(Input records begins)

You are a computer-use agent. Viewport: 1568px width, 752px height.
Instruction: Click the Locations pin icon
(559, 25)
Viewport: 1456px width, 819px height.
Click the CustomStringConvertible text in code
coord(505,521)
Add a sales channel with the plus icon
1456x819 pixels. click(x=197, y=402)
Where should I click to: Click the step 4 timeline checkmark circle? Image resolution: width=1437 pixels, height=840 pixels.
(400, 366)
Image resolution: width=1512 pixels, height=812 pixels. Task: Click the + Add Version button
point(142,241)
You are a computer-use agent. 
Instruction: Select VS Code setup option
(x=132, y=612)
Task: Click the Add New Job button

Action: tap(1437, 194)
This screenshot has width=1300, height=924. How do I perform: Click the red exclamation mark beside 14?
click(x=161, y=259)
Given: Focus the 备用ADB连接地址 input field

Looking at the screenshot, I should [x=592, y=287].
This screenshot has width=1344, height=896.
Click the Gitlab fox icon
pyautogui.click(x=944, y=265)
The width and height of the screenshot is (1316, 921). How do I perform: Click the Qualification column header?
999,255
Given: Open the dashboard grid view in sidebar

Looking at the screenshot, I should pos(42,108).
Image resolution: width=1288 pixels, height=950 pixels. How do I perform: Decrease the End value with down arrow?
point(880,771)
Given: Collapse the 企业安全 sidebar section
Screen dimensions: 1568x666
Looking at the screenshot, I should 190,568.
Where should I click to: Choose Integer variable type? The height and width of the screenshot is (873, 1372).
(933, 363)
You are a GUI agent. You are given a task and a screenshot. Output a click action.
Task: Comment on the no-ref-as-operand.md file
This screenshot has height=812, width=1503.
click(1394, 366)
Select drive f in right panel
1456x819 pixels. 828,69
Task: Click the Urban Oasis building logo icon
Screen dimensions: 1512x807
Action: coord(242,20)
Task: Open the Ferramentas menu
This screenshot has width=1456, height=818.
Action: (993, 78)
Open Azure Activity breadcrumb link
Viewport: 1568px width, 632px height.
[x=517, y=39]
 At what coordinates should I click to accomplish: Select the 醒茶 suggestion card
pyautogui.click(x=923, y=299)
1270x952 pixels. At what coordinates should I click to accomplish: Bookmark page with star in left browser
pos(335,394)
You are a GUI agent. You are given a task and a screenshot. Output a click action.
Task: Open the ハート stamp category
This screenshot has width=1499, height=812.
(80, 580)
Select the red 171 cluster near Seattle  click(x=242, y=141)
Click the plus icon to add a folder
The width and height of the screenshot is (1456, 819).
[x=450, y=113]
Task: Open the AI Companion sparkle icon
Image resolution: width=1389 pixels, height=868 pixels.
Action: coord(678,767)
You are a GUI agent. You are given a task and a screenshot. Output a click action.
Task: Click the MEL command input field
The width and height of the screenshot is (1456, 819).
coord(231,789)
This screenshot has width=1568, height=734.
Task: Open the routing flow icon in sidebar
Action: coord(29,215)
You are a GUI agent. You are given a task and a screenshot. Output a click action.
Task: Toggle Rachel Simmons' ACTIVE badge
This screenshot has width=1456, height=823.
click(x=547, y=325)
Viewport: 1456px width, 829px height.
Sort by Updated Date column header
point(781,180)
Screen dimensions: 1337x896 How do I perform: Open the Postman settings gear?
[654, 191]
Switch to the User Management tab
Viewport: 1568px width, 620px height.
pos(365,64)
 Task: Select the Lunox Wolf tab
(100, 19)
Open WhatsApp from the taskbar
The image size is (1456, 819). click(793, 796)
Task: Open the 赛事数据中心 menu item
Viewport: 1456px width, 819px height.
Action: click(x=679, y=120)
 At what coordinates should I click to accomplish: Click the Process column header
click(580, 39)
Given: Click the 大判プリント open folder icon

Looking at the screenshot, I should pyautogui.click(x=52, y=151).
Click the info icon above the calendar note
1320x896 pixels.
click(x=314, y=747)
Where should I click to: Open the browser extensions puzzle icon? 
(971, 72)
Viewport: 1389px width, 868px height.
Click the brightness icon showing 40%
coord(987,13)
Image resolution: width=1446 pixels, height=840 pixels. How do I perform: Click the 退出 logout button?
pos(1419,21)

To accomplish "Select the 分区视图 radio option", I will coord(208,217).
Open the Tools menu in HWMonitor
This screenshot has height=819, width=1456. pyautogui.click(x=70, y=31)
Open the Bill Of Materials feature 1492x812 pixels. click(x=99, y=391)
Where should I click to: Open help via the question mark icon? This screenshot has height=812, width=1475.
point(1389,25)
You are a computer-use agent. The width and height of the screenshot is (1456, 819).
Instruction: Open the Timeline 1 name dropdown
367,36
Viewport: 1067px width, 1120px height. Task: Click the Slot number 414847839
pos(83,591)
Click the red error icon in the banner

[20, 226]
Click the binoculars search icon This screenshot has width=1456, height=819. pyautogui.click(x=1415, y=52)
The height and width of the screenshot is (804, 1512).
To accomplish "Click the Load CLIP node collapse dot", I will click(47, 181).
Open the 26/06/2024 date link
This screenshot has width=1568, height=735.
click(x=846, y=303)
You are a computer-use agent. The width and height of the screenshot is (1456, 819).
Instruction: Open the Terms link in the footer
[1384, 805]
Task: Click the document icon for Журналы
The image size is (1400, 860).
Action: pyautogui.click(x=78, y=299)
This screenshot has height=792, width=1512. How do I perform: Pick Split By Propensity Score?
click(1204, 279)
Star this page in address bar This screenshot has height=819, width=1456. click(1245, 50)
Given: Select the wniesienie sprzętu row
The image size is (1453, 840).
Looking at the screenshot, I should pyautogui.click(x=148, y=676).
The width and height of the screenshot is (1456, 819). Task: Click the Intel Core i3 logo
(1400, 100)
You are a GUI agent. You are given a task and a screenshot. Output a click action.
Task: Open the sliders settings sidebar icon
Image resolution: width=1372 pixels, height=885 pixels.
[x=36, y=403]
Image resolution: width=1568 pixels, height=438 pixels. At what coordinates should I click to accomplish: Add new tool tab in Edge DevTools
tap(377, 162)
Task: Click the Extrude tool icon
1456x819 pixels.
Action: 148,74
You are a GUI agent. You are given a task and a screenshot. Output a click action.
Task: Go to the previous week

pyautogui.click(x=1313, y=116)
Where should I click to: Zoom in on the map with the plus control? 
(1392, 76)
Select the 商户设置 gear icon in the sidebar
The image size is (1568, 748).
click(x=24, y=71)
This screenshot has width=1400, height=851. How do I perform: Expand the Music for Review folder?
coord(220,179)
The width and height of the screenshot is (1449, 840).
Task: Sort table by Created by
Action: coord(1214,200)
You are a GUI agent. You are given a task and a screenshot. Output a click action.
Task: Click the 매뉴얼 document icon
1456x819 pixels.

(Input records ends)

▶ Description of the task: Write out the records above exactly as given.

▶ Finished task:
You are a computer-use agent. Viewport: 1568px width, 752px height.
Instruction: Click the Locations pin icon
(559, 25)
Viewport: 1456px width, 819px height.
Click the CustomStringConvertible text in code
coord(505,521)
Add a sales channel with the plus icon
1456x819 pixels. click(x=197, y=402)
Where should I click to: Click the step 4 timeline checkmark circle? Image resolution: width=1437 pixels, height=840 pixels.
(400, 366)
Image resolution: width=1512 pixels, height=812 pixels. Task: Click the + Add Version button
point(142,241)
You are a computer-use agent. 
Instruction: Select VS Code setup option
(x=132, y=612)
Task: Click the Add New Job button

Action: tap(1437, 194)
This screenshot has width=1300, height=924. How do I perform: Click the red exclamation mark beside 14?
click(x=161, y=259)
Given: Focus the 备用ADB连接地址 input field

Looking at the screenshot, I should [x=592, y=287].
This screenshot has width=1344, height=896.
Click the Gitlab fox icon
pyautogui.click(x=944, y=265)
The width and height of the screenshot is (1316, 921). How do I perform: Click the Qualification column header?
999,255
Given: Open the dashboard grid view in sidebar

Looking at the screenshot, I should pos(42,108).
Image resolution: width=1288 pixels, height=950 pixels. How do I perform: Decrease the End value with down arrow?
point(880,771)
Given: Collapse the 企业安全 sidebar section
Screen dimensions: 1568x666
Looking at the screenshot, I should 190,568.
Where should I click to: Choose Integer variable type? The height and width of the screenshot is (873, 1372).
(933, 363)
You are a GUI agent. You are given a task and a screenshot. Output a click action.
Task: Comment on the no-ref-as-operand.md file
This screenshot has height=812, width=1503.
click(1394, 366)
Select drive f in right panel
1456x819 pixels. 828,69
Task: Click the Urban Oasis building logo icon
Screen dimensions: 1512x807
Action: coord(242,20)
Task: Open the Ferramentas menu
This screenshot has width=1456, height=818.
Action: (993, 78)
Open Azure Activity breadcrumb link
Viewport: 1568px width, 632px height.
[x=517, y=39]
 At what coordinates should I click to accomplish: Select the 醒茶 suggestion card
pyautogui.click(x=923, y=299)
1270x952 pixels. At what coordinates should I click to accomplish: Bookmark page with star in left browser
pos(335,394)
You are a GUI agent. You are given a task and a screenshot. Output a click action.
Task: Open the ハート stamp category
This screenshot has width=1499, height=812.
(80, 580)
Select the red 171 cluster near Seattle  click(x=242, y=141)
Click the plus icon to add a folder
The width and height of the screenshot is (1456, 819).
[x=450, y=113]
Task: Open the AI Companion sparkle icon
Image resolution: width=1389 pixels, height=868 pixels.
Action: coord(678,767)
You are a GUI agent. You are given a task and a screenshot. Output a click action.
Task: Click the MEL command input field
The width and height of the screenshot is (1456, 819).
coord(231,789)
This screenshot has width=1568, height=734.
Task: Open the routing flow icon in sidebar
Action: coord(29,215)
You are a GUI agent. You are given a task and a screenshot. Output a click action.
Task: Toggle Rachel Simmons' ACTIVE badge
This screenshot has width=1456, height=823.
click(x=547, y=325)
Viewport: 1456px width, 829px height.
Sort by Updated Date column header
point(781,180)
Screen dimensions: 1337x896 How do I perform: Open the Postman settings gear?
[654, 191]
Switch to the User Management tab
Viewport: 1568px width, 620px height.
pos(365,64)
 Task: Select the Lunox Wolf tab
(100, 19)
Open WhatsApp from the taskbar
The image size is (1456, 819). click(793, 796)
Task: Open the 赛事数据中心 menu item
Viewport: 1456px width, 819px height.
Action: click(x=679, y=120)
 At what coordinates should I click to accomplish: Click the Process column header
click(580, 39)
Given: Click the 大判プリント open folder icon

Looking at the screenshot, I should pyautogui.click(x=52, y=151).
Click the info icon above the calendar note
1320x896 pixels.
click(x=314, y=747)
Where should I click to: Open the browser extensions puzzle icon? 
(971, 72)
Viewport: 1389px width, 868px height.
Click the brightness icon showing 40%
coord(987,13)
Image resolution: width=1446 pixels, height=840 pixels. How do I perform: Click the 退出 logout button?
pos(1419,21)

To accomplish "Select the 分区视图 radio option", I will coord(208,217).
Open the Tools menu in HWMonitor
This screenshot has height=819, width=1456. pyautogui.click(x=70, y=31)
Open the Bill Of Materials feature 1492x812 pixels. click(x=99, y=391)
Where should I click to: Open help via the question mark icon? This screenshot has height=812, width=1475.
point(1389,25)
You are a computer-use agent. The width and height of the screenshot is (1456, 819).
Instruction: Open the Timeline 1 name dropdown
367,36
Viewport: 1067px width, 1120px height. Task: Click the Slot number 414847839
pos(83,591)
Click the red error icon in the banner

[20, 226]
Click the binoculars search icon This screenshot has width=1456, height=819. pyautogui.click(x=1415, y=52)
The height and width of the screenshot is (804, 1512).
To accomplish "Click the Load CLIP node collapse dot", I will click(47, 181).
Open the 26/06/2024 date link
This screenshot has width=1568, height=735.
click(x=846, y=303)
You are a computer-use agent. The width and height of the screenshot is (1456, 819).
Instruction: Open the Terms link in the footer
[1384, 805]
Task: Click the document icon for Журналы
The image size is (1400, 860).
Action: pyautogui.click(x=78, y=299)
This screenshot has height=792, width=1512. How do I perform: Pick Split By Propensity Score?
click(1204, 279)
Star this page in address bar This screenshot has height=819, width=1456. click(1245, 50)
Given: Select the wniesienie sprzętu row
The image size is (1453, 840).
Looking at the screenshot, I should pyautogui.click(x=148, y=676).
The width and height of the screenshot is (1456, 819). Task: Click the Intel Core i3 logo
(1400, 100)
You are a GUI agent. You are given a task and a screenshot. Output a click action.
Task: Open the sliders settings sidebar icon
Image resolution: width=1372 pixels, height=885 pixels.
[x=36, y=403]
Image resolution: width=1568 pixels, height=438 pixels. At what coordinates should I click to accomplish: Add new tool tab in Edge DevTools
tap(377, 162)
Task: Click the Extrude tool icon
1456x819 pixels.
Action: 148,74
You are a GUI agent. You are given a task and a screenshot. Output a click action.
Task: Go to the previous week

pyautogui.click(x=1313, y=116)
Where should I click to: Zoom in on the map with the plus control? 
(1392, 76)
Select the 商户设置 gear icon in the sidebar
The image size is (1568, 748).
click(x=24, y=71)
This screenshot has width=1400, height=851. How do I perform: Expand the Music for Review folder?
coord(220,179)
The width and height of the screenshot is (1449, 840).
Task: Sort table by Created by
Action: coord(1214,200)
You are a GUI agent. You are given a task and a screenshot. Output a click action.
Task: Click the 매뉴얼 document icon
1456x819 pixels.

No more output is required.